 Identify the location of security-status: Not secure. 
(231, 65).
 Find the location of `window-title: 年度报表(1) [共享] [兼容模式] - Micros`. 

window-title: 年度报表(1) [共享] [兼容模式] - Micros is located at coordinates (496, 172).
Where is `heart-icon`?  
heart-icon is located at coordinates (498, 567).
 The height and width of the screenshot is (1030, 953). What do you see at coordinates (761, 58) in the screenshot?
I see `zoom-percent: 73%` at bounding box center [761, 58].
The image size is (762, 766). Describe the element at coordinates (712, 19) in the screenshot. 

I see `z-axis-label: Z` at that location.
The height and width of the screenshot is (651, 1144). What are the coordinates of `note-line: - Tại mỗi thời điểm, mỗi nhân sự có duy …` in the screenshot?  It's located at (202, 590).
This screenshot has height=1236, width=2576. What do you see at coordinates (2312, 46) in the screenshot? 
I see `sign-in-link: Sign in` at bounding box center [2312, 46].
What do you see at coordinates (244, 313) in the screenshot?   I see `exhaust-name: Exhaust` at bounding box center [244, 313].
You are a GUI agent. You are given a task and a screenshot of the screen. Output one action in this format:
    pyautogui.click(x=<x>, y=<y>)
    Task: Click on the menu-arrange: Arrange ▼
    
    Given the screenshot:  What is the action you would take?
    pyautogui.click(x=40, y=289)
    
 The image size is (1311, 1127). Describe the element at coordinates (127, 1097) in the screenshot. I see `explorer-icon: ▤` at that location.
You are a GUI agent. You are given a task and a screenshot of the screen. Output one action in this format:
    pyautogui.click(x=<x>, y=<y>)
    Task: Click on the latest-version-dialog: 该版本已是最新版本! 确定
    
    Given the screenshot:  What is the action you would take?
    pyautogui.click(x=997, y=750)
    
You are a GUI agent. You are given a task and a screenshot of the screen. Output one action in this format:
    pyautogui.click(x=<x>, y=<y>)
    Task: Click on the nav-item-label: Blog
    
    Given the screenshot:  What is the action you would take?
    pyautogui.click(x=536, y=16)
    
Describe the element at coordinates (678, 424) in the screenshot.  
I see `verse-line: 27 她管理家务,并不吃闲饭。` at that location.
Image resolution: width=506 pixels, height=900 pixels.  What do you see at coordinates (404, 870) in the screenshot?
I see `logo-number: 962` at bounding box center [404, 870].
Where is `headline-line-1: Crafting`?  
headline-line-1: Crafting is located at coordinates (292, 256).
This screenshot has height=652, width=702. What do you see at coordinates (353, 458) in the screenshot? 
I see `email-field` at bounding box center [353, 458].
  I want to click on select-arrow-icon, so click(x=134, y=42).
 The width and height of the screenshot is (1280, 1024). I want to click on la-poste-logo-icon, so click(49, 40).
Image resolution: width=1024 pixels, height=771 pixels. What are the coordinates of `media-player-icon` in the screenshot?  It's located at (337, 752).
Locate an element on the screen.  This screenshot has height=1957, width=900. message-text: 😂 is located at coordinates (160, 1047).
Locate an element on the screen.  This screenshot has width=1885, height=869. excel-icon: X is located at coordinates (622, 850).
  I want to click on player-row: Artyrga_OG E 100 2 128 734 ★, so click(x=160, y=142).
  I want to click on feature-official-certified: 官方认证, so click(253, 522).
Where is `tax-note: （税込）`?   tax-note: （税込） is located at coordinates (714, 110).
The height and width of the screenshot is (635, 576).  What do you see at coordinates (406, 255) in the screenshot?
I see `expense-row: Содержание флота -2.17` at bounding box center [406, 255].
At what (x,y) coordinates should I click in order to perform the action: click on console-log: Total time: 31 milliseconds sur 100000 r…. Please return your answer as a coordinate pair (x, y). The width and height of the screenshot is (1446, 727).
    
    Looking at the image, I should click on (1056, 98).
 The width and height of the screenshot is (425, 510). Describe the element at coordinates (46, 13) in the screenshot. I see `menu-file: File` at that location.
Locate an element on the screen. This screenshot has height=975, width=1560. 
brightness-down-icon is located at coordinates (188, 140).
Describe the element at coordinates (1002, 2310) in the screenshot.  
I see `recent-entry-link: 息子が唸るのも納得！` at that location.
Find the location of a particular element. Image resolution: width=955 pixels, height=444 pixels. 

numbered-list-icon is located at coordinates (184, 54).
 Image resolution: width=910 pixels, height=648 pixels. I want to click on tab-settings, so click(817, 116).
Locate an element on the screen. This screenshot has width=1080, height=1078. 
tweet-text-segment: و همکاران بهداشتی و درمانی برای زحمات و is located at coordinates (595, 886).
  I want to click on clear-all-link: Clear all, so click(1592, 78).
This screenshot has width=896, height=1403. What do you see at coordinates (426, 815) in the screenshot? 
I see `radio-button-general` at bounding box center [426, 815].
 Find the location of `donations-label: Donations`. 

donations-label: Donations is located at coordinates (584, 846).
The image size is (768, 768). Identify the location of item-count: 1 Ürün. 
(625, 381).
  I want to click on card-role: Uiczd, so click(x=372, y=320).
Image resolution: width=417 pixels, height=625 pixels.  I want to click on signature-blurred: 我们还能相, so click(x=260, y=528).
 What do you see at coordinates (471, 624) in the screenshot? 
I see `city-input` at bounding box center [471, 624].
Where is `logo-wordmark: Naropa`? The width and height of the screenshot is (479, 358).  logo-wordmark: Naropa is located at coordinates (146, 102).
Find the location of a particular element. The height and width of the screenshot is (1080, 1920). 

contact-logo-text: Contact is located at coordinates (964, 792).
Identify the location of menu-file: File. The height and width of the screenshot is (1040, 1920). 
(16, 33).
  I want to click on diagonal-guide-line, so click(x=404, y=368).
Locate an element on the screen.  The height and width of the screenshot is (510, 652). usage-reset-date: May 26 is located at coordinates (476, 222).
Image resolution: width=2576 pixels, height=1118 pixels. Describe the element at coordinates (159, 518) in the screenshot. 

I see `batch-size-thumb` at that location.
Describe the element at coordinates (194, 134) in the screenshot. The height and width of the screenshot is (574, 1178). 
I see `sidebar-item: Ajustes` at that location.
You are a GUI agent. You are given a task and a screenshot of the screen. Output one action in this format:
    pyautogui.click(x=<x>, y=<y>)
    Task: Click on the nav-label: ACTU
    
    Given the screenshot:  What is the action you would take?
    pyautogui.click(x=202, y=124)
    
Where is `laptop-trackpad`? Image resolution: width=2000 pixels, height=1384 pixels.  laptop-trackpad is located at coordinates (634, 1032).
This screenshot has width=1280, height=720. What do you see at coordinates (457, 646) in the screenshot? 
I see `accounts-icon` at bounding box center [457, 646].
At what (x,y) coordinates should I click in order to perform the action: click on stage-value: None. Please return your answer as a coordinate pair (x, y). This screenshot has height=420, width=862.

──────────────────────────────

(JOB):
How many lines of the records above contain the word "File"? The match is case-sensitive. Reply with the number alone.

(RESPONSE FOR THIS EXERCISE):
2